"IN A HOLE IN THE GROUND THERE LIVED A HOBBIT"
TOLKIEN, J.R.R. The Hobbit, or There and Back Again. London: George Allen & Unwin, (1942). Octavo, original light green cloth with dark blue decorations, cartographic endpapers, original dust jacket. Housed in a custom half leather clamshell box. $18,500.
First edition, third printing of the fantasy classic—"among the very highest achievements of children's authors during the 20th century" (Carpenter & Pritchard, 530), with the color frontispiece not included in the first printing.
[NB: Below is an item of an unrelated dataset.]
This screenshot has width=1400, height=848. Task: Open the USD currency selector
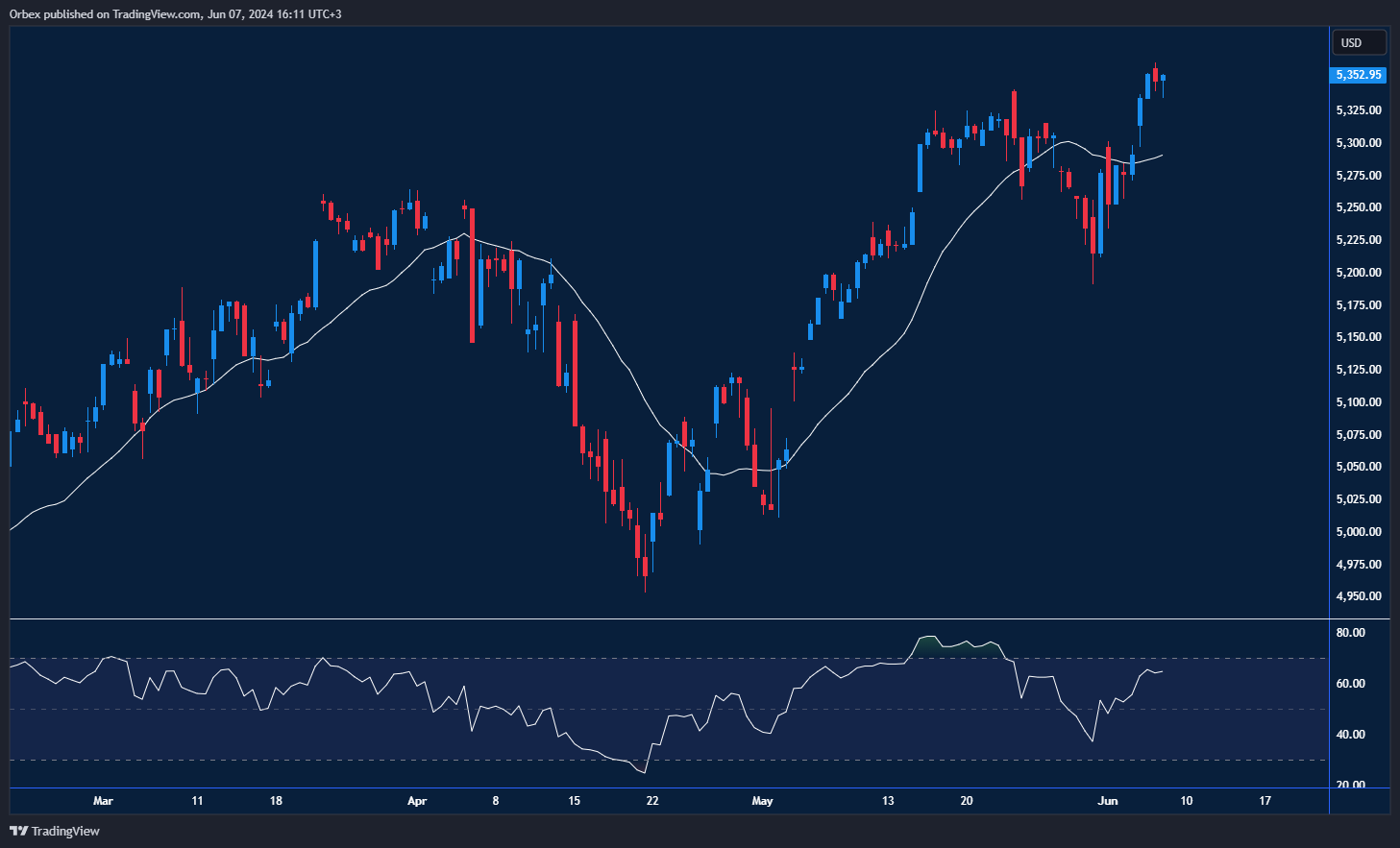point(1358,42)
Not unlike its titular protagonist—the "little fellow" Bilbo Baggins, quiet and unremarkable, who nonetheless becomes the hero of an epic adventure—The Hobbit, now widely hailed as a landmark work not only of children's literature but also of world fantasy, had a humble origin. "All I can remember about the start of The Hobbit," Tolkien would later recall in a letter to his friend W.H. Auden, "is sitting correcting School Certificate papers in the everlasting weariness of that annual task forced on impecunious academics with children. On a blank leaf I scrawled: 'In a hole in the ground there lived a hobbit.' I did not and do not know why. I did nothing about it, for a long time… but it became The Hobbit in the early 1930s." Much more than a "fine, robustly plotted adventure story" (Fantasy and Horror 5-288), The Hobbit endures as "the outstanding British work of fantasy for children to appear between the two World Wars… All historians of children's literature… agree in placing [The Hobbit] among the very highest achievements of children's authors during the 20th century" (Carpenter & Prichard, 254, 530). It served as readers' introduction to Middle-Earth, the elaborately textured and completely convincing imaginary world that Tolkien had been creating as a private exercise since as early as 1918. "Professor Tolkien's epic of Middle Earth… [is considered] one of [the 20th] century's lasting contributions to that borderland of literature between youth and age. There are few such books—Gulliver's Travels, The Pilgrim's Progress, Robinson Crusoe, Don Quixote, Alice in Wonderland, The Wind in the Willows—what else?… [Tolkien's tales of Middle-Earth are] destined to become this century's contribution to that select list of books which continue through the ages to be read by children and adults with almost equal pleasure" (Eyre, 67, 134-5). Published on September 21, 1937 in a first printing of only 1500 copies, The Hobbit had completely sold out by December 15. "It may have been a surprise to its publishers that a work as sui generis as The Hobbit should have been a popular success, but once it was a success there can have been no surprise in the clamor for a sequel. Tolkien had opened up a new imaginative continent, and the cry now was to see more of it" (Shippey, 49). Tolkien would, of course, go on to reveal much more in his masterpiece, The Lord of the Rings (1954-55).
All of the book's illustrations and decorations are by Tolkien: eight black-and-white pen drawings; the color frontispiece(which did not appear in color until the second printing); and two maps printed in red and black (appearing as the front and rear endpapers). The first printing was issued September 21, 1937, in a print run of only 1500 copies, which sold out within months, followed by a second printing in December of that same year in a print run of only 2300 copies, 423 of which were destroyed at the warehouse of the binder Key and Whiting in the bombing of London on November 7, 1940. This third printing of 1500 copies is dated 1942, "but slow binding delayed publication by Allen & Unwin until 1943" (Hammond & Anderson, 16); as noted on the copyright page, it was produced "in complete conformity with the authorized economy standards" instituted during World War II. Dust jacket with "third impression" on front flap. Hammond & Anderson A3a. Currey 385. Owner signature on front free endpaper.
Book with occasional faint soiling, paper flaw affecting text but not readability at pages 99-100. Unrestored dust jacket with chipping to spine head, mild toning to spine. An exceptional copy.